The filmmakers plan to shoot Hot Air in Austin in October and November.

"We are putting together a budget and schedule for shooting with the line producer," says Goldstein. "Once that's ready, we're going after Nick Nolte and money for production."

He adds, "We can't wait to walk into Nick Nolte's agent's office with 258 Cville folks behind us!"

Will Nick Nolte say yes to Hot Air? To be continued...


I would have given them money but you weren't allowed to just give them cash or write a check. You know, the old fashioned way. Instead they handed me a little electronic tablet thing with a touch pad that was annoying as all hell to try to use, and insisted I had to go to some website I've never heard of and sign up with a user name and password.
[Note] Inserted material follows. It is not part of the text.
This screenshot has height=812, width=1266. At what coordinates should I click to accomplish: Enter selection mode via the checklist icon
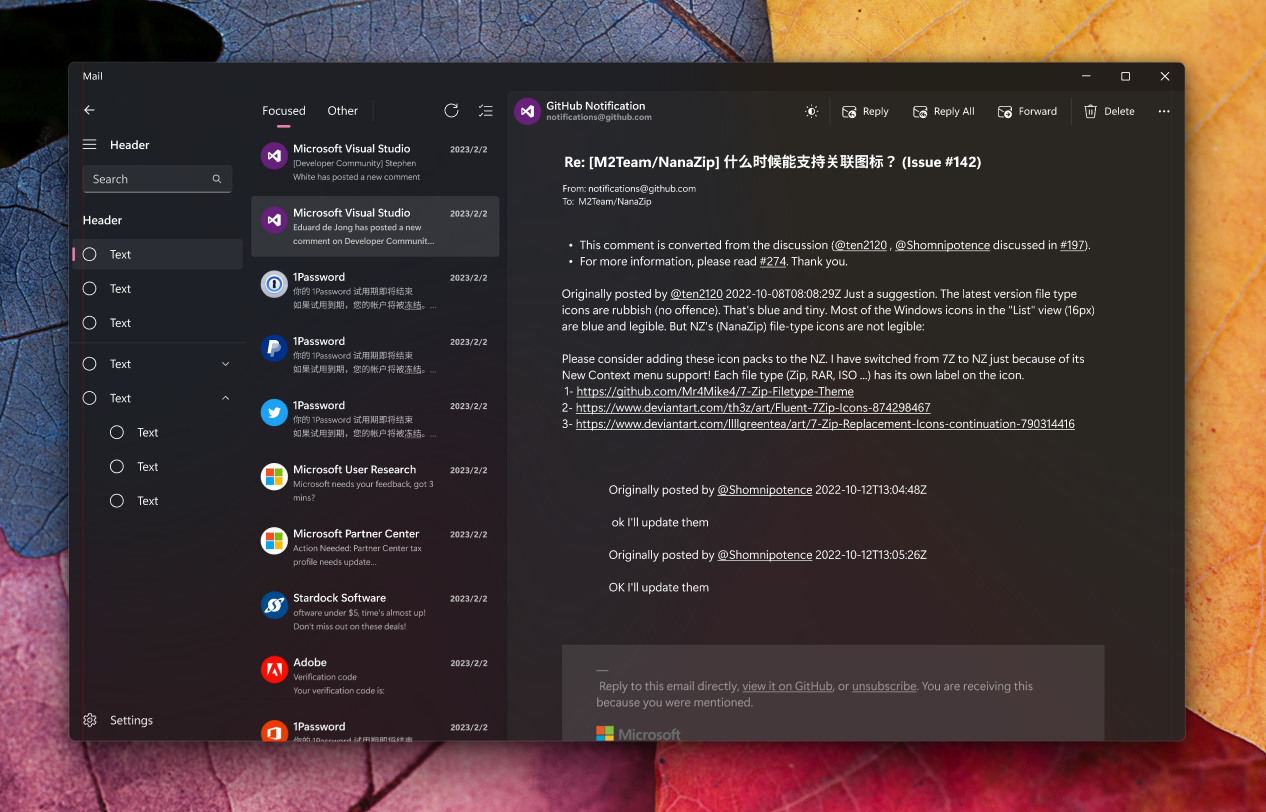(x=486, y=110)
And then I had to go over to Amazon.com and sign up there in order to make a donation. The whole thing was just ridiculousness of epic proporations. I finally got so pissed I was like, you know what...forget you guys. I wanted to give you cash, you wouldn't accept it, and you're wasting my time with all this nonsense. Gotta go.

They could have had even more money and not had a nail biter during the final $500 if they'd expanded their options for money raising, instead of painting themselves into this tiny corner where the only way you could donate was through some stupid little tablet and having to sign up to multiple websites and getting routed around to here and there and everywhere, making it WAAAAAY more complicated and time consuming then need be.

Other fundraisers take note: The way these guys did it is not the way to go. If you want to increase your chances of raising money for your cause then give people options - cash, checks, PayPal, etc. Don't paint yourself into a corner and make things as difficult and annoying for people as possible so they shake their heads and give up on you and walk away like I did.

NTWTGAT, you need to look into the dynamics of how Kickstarter works to understand the method to their madness. While not as easy as accepting a check or straight cash, they needed to fund the entire goal on Kickstarter or else the entirety of their collections on the website would never be funded. Kudos to Derek and Jeremy for thinking outside the box to make your dreams come true. Those of us who donated are happy to contribute and wish you well in your efforts.

How hard is it to add a "Cash Donation" donation with attribution to the donor if they wish?

How hard is it to log into your Amazon account??